Assuming no error volumes are applied and using the example above, VDMax=4+1=5 mL and VF max=4+1+0.5−1=4.5 mL. In cases in which dispense pump 180 does not recover fluid during suckback, the Vsuckback term can be set to 0 or dropped. e1 and e2 can be zero, a predefined volume (e.g., 1 mL), calculated volumes or other error factor. e1 and e2 can have the same value or different values (assumed to be zero in the previous example).

Returning to FIGS. 3A-3G, and using the example of VDmax=5 mL and VFmax=4.5 mL, during the ready segment (FIG. 3A), dispense pump 180 will have a volume of 4 mL and feed pump 150 will have a volume of 0 mL. Dispense pump 180, during the dispense segment (FIG. 3B), dispenses 4 mL of fluid and recovers 1 mL during the suckback segment (FIG. 3C). During the feed segment (FIG. 3D), feed pump 150 recharges to 4.5 mL. During the filtration segment (FIG. 3E), feed pump 150 can displace 4 mL of fluid causing dispense pump 180 to fill to 5 mL of fluid. Additionally, during the vent segment, feed pump 150 can vent 0.5 mL of fluid (FIG. 3F). Dispense pump 180, during the purge segment (FIG. 3G) can purge 1 mL of fluid to return to the ready segment. In this example, there is no hold-up volume as all the fluid in the feed segment and dispense segment is moved.

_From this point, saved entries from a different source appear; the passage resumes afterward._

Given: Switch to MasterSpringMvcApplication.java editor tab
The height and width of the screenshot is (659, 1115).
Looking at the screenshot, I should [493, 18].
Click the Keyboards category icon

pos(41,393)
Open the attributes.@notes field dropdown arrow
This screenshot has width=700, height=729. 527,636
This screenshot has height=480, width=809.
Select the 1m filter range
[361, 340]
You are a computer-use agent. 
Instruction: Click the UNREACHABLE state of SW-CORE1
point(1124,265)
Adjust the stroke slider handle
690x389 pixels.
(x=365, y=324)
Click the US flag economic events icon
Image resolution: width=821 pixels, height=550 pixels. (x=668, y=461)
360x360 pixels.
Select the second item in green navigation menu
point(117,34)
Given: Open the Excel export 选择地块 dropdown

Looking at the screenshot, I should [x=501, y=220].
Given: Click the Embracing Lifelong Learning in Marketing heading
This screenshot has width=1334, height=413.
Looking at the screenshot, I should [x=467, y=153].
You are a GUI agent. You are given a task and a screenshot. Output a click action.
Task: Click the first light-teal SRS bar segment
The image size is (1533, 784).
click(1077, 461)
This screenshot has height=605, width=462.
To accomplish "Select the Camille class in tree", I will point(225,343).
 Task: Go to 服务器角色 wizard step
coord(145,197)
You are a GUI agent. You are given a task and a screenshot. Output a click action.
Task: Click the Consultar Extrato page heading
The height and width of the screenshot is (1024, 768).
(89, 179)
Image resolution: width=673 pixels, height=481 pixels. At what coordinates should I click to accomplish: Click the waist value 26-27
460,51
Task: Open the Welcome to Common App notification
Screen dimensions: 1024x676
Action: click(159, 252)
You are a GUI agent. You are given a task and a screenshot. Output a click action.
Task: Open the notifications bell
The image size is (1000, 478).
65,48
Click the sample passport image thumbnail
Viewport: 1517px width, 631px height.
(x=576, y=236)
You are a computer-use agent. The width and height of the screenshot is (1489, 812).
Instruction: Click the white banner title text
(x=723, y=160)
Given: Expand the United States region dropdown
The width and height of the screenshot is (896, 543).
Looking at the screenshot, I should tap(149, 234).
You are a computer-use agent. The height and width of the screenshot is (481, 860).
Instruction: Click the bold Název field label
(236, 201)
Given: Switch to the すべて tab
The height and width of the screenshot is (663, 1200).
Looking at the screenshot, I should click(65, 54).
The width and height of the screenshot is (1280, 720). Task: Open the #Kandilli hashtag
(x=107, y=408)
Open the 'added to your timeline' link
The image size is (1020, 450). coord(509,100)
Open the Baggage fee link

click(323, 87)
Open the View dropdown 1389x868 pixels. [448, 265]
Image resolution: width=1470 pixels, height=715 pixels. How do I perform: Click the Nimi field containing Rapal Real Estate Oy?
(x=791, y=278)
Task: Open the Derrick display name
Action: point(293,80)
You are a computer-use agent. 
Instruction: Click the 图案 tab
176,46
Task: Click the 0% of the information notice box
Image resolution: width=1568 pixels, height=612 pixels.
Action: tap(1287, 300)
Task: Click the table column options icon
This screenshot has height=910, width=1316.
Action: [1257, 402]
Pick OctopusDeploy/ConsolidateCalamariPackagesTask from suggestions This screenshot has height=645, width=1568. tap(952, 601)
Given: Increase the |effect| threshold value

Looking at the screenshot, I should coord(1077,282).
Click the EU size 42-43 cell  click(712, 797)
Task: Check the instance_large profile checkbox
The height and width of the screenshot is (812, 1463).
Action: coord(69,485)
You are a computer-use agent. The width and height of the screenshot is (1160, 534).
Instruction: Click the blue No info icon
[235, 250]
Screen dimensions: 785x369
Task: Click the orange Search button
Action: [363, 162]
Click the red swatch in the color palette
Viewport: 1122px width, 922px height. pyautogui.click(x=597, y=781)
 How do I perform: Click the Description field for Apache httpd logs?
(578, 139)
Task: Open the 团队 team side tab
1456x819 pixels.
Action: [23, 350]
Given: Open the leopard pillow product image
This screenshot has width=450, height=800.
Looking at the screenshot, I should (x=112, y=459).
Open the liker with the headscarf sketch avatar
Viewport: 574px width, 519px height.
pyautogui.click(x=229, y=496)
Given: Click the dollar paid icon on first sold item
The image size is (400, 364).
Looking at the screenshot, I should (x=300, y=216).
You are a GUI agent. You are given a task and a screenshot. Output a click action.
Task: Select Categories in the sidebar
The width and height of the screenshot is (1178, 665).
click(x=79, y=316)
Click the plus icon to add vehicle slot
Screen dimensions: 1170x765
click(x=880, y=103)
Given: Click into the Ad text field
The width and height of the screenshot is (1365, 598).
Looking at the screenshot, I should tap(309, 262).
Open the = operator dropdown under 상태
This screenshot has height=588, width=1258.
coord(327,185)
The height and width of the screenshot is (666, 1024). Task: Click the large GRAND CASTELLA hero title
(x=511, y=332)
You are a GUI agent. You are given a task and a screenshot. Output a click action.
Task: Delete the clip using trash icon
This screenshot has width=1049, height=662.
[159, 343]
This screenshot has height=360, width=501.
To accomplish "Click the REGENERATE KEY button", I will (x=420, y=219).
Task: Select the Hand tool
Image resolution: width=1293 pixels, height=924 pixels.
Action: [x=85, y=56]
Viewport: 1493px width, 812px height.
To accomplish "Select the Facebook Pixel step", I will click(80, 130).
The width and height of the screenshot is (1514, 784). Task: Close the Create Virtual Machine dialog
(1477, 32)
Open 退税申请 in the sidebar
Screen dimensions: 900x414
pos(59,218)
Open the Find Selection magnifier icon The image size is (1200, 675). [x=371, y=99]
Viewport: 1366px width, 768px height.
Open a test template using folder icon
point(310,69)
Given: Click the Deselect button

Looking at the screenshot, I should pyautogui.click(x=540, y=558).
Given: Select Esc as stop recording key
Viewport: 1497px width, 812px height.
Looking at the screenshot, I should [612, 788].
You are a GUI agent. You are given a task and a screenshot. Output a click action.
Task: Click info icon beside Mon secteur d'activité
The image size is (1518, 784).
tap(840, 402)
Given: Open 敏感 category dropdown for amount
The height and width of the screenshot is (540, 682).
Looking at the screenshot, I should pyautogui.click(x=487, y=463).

For a pump that is used with several different dispense recipes, the home position, of the dispense pump and feed pump can be selected as the home position that can handle the largest recipe. Table 1, below, provides example recipes for a multi-stage pump.

TABLE 1
RECIPE 1 RECIPE 2
Name: Main Dispense 1 Main Dispense 2
Dispense Rate 1.5 mL/sec 1 mL/sec
Dispense Time 2 sec 2.5 sec
Resulting Volume 3 mL 2.5 mL
Purge 0.5 mL 0.5 mL
Vent 0.25 mL 0.25 mL
Predispense Rate 1 mL/sec 0.5 mL/sec
Predispense Volume 1 mL 0.5 mL

In the above examples, it is assumed that no fluid is recovered during suckback. It is also assumed that there is a pre-dispense cycle in which a small amount of fluid is dispensed from the dispense chamber. The pre-dispense cycle can be used, for example, to force some fluid through the dispense nozzle to clean the nozzle. According to one embodiment the dispense pump is not recharged between a pre-dispense and a main dispense. In this case:
V D =V DPre +V DMain  [EQN. 3]

    • VDPre=amount of pre-dispense dispense
    • VDMain=amount of main dispense

Accordingly, the home position of the dispense diaphragm can be set for a volume of 4.5 mL (3+1+0.5) and the home position of the feed pump can be set to 4.75 mL (3+1+0.5+0.25). With these home positions, dispense pump 180 and feed pump 150 will have sufficient capacity for Recipe 1 or Recipe 2.

According to another embodiment, the home position of the dispense pump or feed pump can change based on the active recipe or a user-defined position. If a user adjusts a recipe to change the maximum volume required by the pump or the pump adjusts for a new active recipe in a dispense operation, say by changing Recipe 2 to require 4 mL of fluid, the dispense pump (or feed pump) can be adjusted manually or automatically. For example, the dispense pump diaphragm position can move to change the capacity of the dispense pump from 3 mL to 4 mL and the extra 1 mL of fluid can be added to the dispense pump. If the user specifies a lower volume recipe, say changing Recipe 2 to only require 2.5 mL of fluid, the dispense pump can wait until a dispense is executed and refill to the new lower required capacity.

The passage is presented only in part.